| CONSIGNE |
Recopiez les entrées depuis la ligne qui contient « Click the 2CourierCarryin warranty value » jusqu'à la fin des entrées, bornes comprises, en remplaçant « warranty » par « guarantee » sans rien modifier d'autre. Laissez les images de côté.

-*-

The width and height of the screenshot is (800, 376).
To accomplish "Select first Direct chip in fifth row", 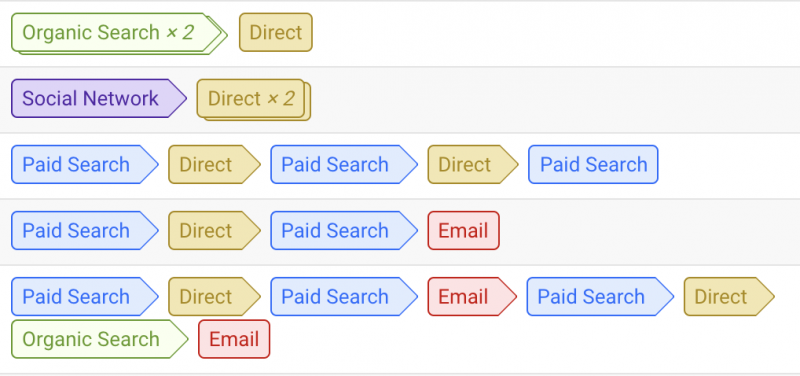I will click(x=214, y=296).
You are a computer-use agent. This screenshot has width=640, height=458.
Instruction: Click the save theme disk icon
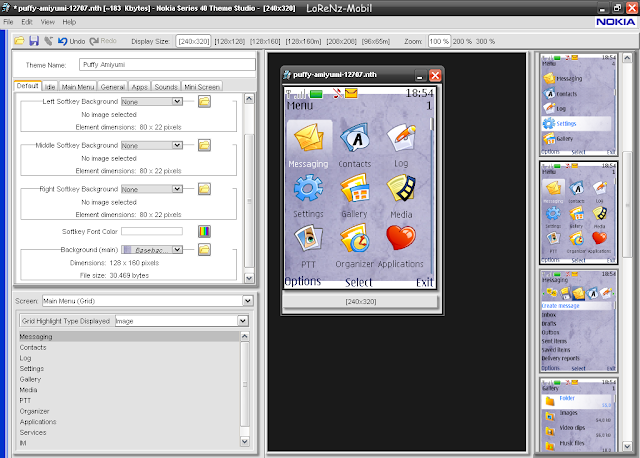[x=33, y=41]
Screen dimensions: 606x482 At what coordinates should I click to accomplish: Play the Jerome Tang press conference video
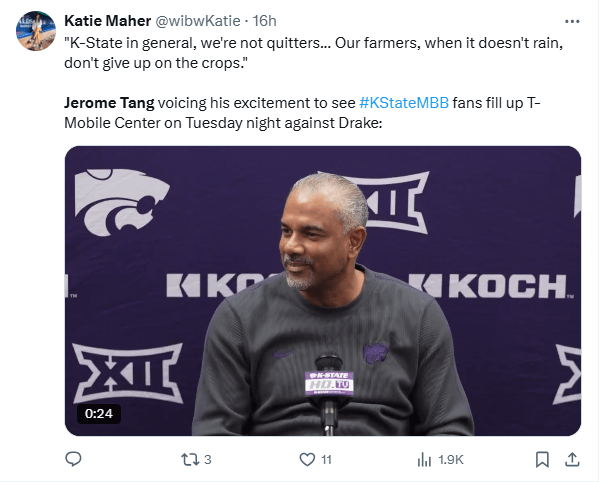tap(322, 290)
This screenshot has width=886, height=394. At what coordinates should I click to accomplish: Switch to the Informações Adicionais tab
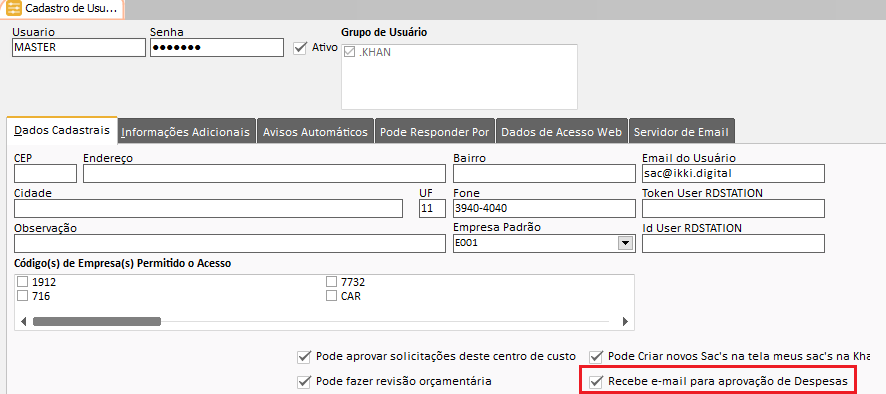[x=185, y=132]
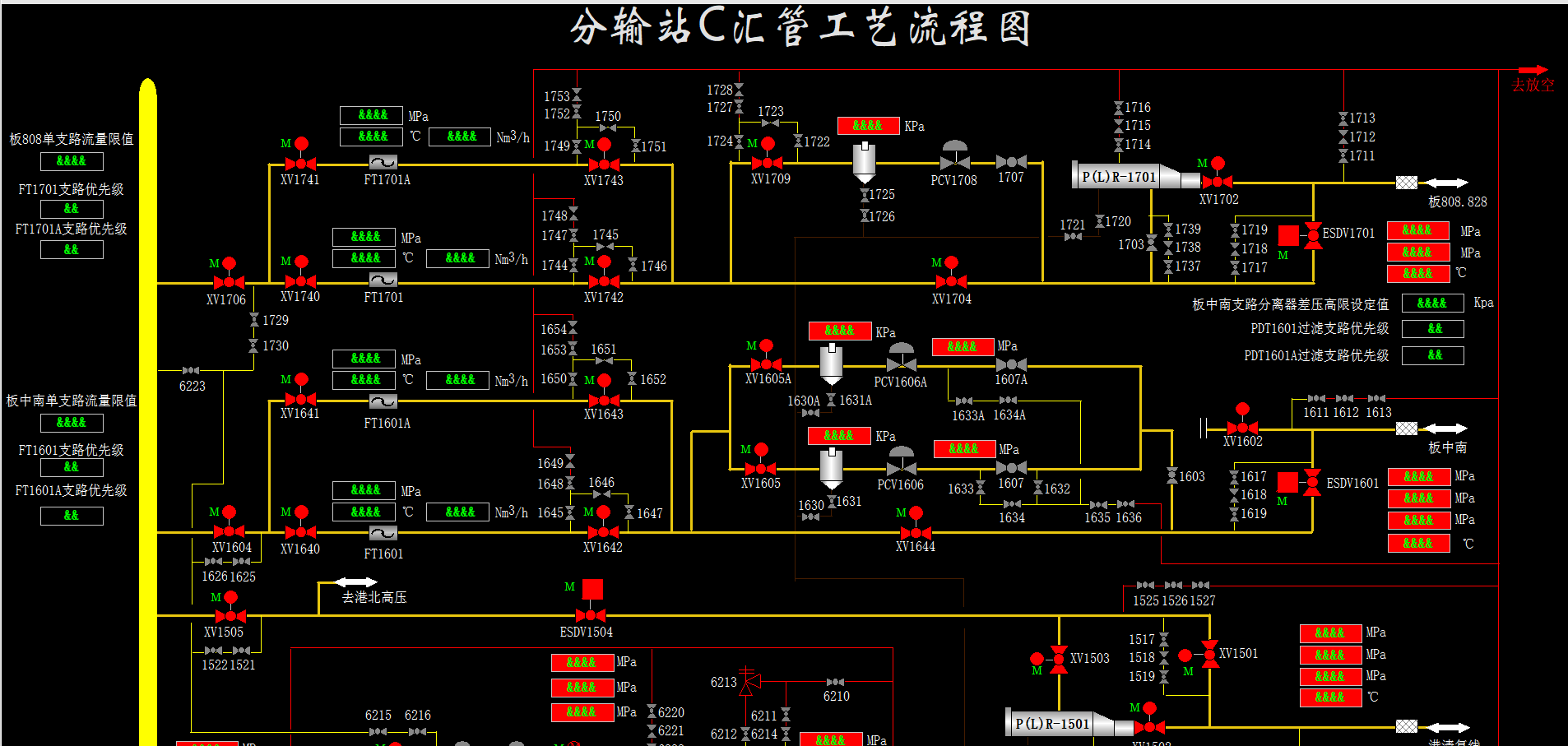Click the XV1605A motor valve icon
Image resolution: width=1568 pixels, height=746 pixels.
click(766, 364)
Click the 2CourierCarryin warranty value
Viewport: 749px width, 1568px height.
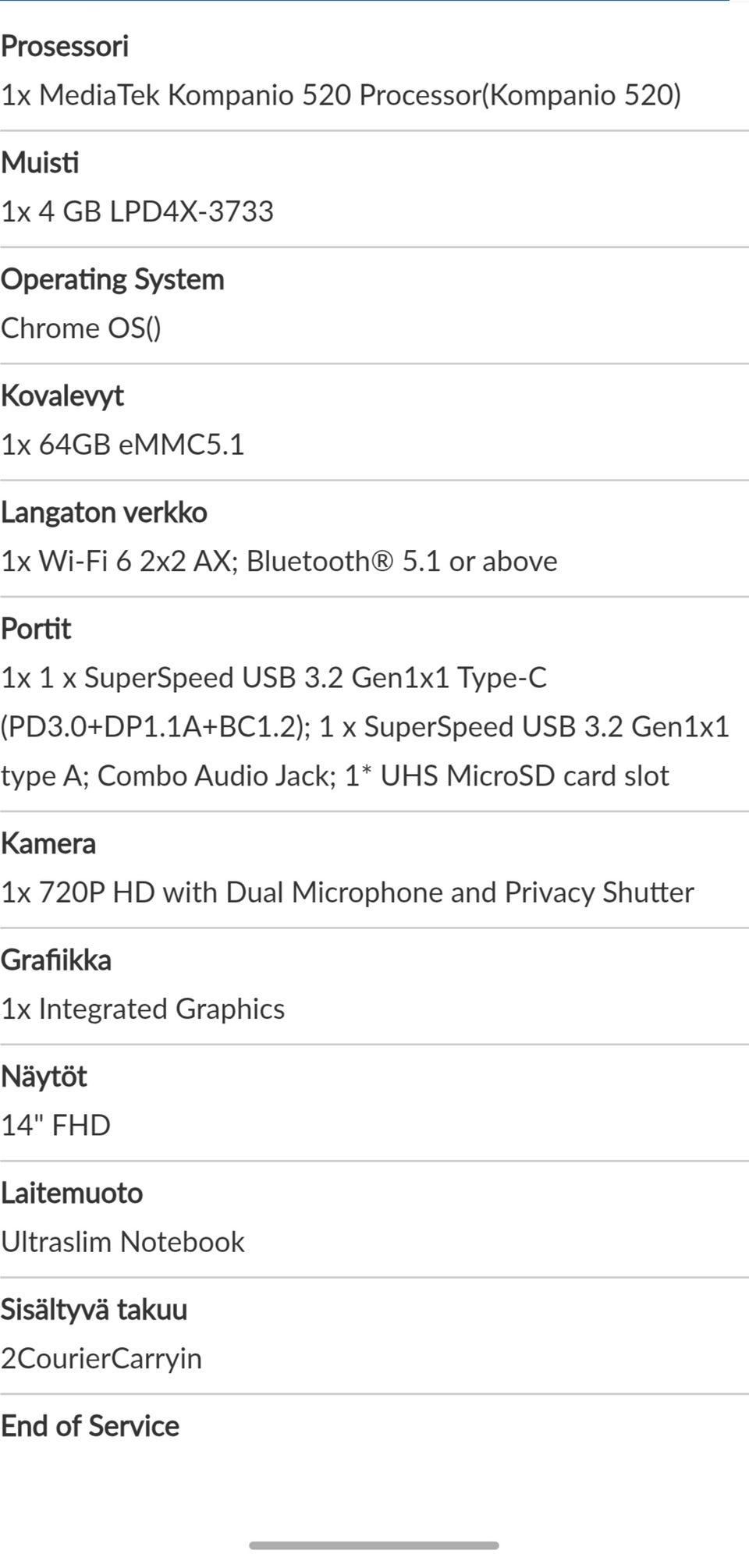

-*-

| RÉSULTAT |
Click the 2CourierCarryin guarantee value
Viewport: 749px width, 1568px height.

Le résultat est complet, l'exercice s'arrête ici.